Michael Jordan, Chris Paul played crucial part in NBA All-Star Game changes
The NBA has made a myriad of changes this offseason, trying to appease both — players’ and owners’ concerns during this offseason. Perhaps one of the most crucial changes was that of the All-Star Game, getting rid of the Eastern and Western Conference teams as well as making a draft of it, just like one would at the blacktop.
But what turned out most intriguing were the people sparking the change after years of record-high scoring numbers and absolutely no defense or sense of competition.
NBPA President Chris Paul, who was sitting out the mid-February festivities with an injury was limited to watching the All-Star Game through a TV set — a moment that proved eye-opening after watching quarter after quarter of willingly trading buckets as the version of flag football of this sport. That experience opened Paul’s eyes, who was now determined to make a change with the format for the upcoming season.
“For the first time, he actually just sat at home and watched it like a fan would watch it,” a person close to Paul told Ken Berger of Bleacher Report. “I got the sense that he thought what everybody else thought; there’s very little competition.

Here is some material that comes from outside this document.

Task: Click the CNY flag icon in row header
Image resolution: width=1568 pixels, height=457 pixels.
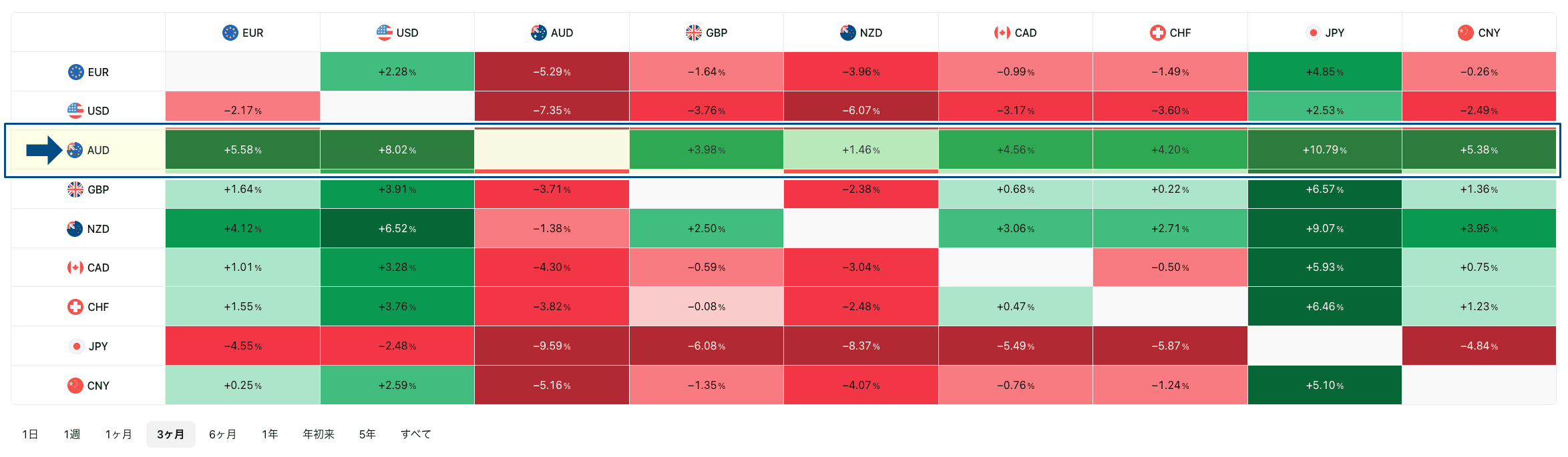Action: (75, 386)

He’s an ultra-competitive guy… I think he viewed it from a different perspective and was like, ‘Holy crap, we’ve got to do something.'”
Charlotte Hornets owner Michael Jordan; who is also the chairman of the league’s labor relations committee, was also involved in the decision, hoping players would stop making a mockery of what once was the greatest coalition of talent under one floor.
“Michael was heavily involved,” said one of the people familiar with the meetings.
The NBA holds one of the most competitive grounds, where every player has some ego and there’s always rumors of a player wanting more minutes, touches, or a starting role; looking for more years, money, or a better role with the team. This sense of competitiveness needed to get back to the All-Star Game, but surprisingly — there was no arm-twisting, but rather a very organic talk between players and board members, ultimately agreeing in this change.
While this drastic change is bound to bring many other complications and much controversy to the table, it is certainly better than the game remaining unchanged after years and years of deplorable quality.